What of the more than 2,000 university students in Sackville who rely on hospital access as much as our full-time citizens, and who, moreover, are unlikely to have spare funds to pay for ambulance or taxi travel to Moncton or Amherst? Were they considered in the initial plans for cuts? Will they continue to have timely access to needed services? After all, as one student commented last week, “we die too.”
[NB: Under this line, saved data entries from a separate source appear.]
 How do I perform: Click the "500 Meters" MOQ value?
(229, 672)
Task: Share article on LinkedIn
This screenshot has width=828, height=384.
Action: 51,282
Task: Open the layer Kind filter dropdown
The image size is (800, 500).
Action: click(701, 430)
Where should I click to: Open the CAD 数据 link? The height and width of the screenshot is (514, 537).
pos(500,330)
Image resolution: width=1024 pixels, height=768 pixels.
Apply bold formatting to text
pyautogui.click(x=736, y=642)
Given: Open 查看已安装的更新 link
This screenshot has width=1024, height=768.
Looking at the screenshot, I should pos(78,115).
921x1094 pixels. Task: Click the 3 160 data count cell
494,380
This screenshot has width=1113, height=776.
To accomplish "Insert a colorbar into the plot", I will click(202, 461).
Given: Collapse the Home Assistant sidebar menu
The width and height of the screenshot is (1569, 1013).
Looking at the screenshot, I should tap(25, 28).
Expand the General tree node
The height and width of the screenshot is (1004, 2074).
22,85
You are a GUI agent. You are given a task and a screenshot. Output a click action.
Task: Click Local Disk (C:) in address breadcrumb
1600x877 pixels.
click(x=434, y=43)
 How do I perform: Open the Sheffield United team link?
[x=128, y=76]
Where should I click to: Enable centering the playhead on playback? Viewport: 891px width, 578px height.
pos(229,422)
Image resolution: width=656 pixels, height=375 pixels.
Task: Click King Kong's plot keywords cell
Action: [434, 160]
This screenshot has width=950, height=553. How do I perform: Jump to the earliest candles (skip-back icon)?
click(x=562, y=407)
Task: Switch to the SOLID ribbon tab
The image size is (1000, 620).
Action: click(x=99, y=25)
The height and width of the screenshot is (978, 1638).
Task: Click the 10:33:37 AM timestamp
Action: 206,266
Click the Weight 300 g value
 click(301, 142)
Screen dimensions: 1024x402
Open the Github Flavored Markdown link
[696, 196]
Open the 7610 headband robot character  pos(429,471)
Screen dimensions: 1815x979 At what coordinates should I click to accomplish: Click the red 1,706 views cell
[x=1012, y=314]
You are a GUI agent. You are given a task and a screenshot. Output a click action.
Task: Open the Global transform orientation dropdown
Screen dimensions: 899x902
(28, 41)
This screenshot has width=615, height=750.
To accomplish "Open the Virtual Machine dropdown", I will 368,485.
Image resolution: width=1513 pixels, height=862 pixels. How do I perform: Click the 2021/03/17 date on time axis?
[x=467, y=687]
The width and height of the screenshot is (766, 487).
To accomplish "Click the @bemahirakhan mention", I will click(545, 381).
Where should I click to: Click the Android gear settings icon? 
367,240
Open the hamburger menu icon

What about recruitment and retention of medical professionals? The medical programs training doctors in New Brunswick were created with two objectives in mind: to offset the likely rate of retirements among doctors, and to ensure better access to physician care in rural areas. How likely would new doctors be to come to communities where, among other potential limitations, they believe that if future cuts go ahead, they will not even be able to admit their own patients to a local hospital and oversee their ongoing care? How easily will nurses be able to move to positions elsewhere, especially if a move means uprooting a whole family?
Did anyone consider potential “downstream” effects before proposing the changes? Sackville has welcomed a number of newcomers from more urban areas of the country; one factor in their decision to move here has been the presence of a hospital providing a good range of basic services and care. The attractiveness of this community and many others in New Brunswick risks being seriously undermined if access to health care is perceived as insufficient.
The communications fiasco that accompanied the roll-out of these changes provides an excellent case study in how not to develop and announce challenging new directions. The word was out informally by Monday, Feb. 10, and Sackville town council discussed it that evening; the formal announcement was made on Tuesday; a full-page ad appeared in local papers only on Wednesday; and not until Thursday was Ms. McGrath available to meet our local hospital administration and staff, the medical community and our municipal and university representatives — though remaining invisible otherwise. Her defense of the changes, published only Feb. 16 in the Telegraph-Journal, is as detail-free as the ads featured earlier in the week.
Rural New Brunswickers understand that our fiscal ship has been listing badly for some time, and that changes to high-cost services may well be inevitable to ensure continued access to quality health care. We know finding effective long-term solutions is a challenge.
What we learned last week is that the government was prepared to present a done deal, out of public view, with less than a month to prepare for and implement what clearly would be a major shift in service provision. Were no alternatives considered?
If the proposed cuts had gone ahead, there would have been so little time to put the required supports in place that patient care and public certainty would both likely have been the victims of a poorly-communicated, top-down, unconvincingly presented fait accompli, developed and announced without consultation and seemingly without consideration of alternatives or unintended consequences.
By backing off from the proposed cuts, Ms. McGrath, Minister Flemming, and Premier Higgs, clearly experienced significant blowback from skeptical voters. They have another chance now to show good faith to rural communities and come prepared in June to answer the many questions that this fiasco has raised.
Kathy Hamer (Edwards) came to New Brunswick in 1971 and worked as a Professor of French at Mount Allison University. She held various administrative posts at Mt. A before spending five years as Vice-President at the University of New Brunswick in Saint John. With the exception of those five years, she has called Sackville home. She and her husband Peter Edwards are now retired here. She is a member of the boards of the NB Youth Orchestra, Symphony NB, the NB Museum, and Sackville’s Festival of Early Music, and is a past president of ArtsLink NB.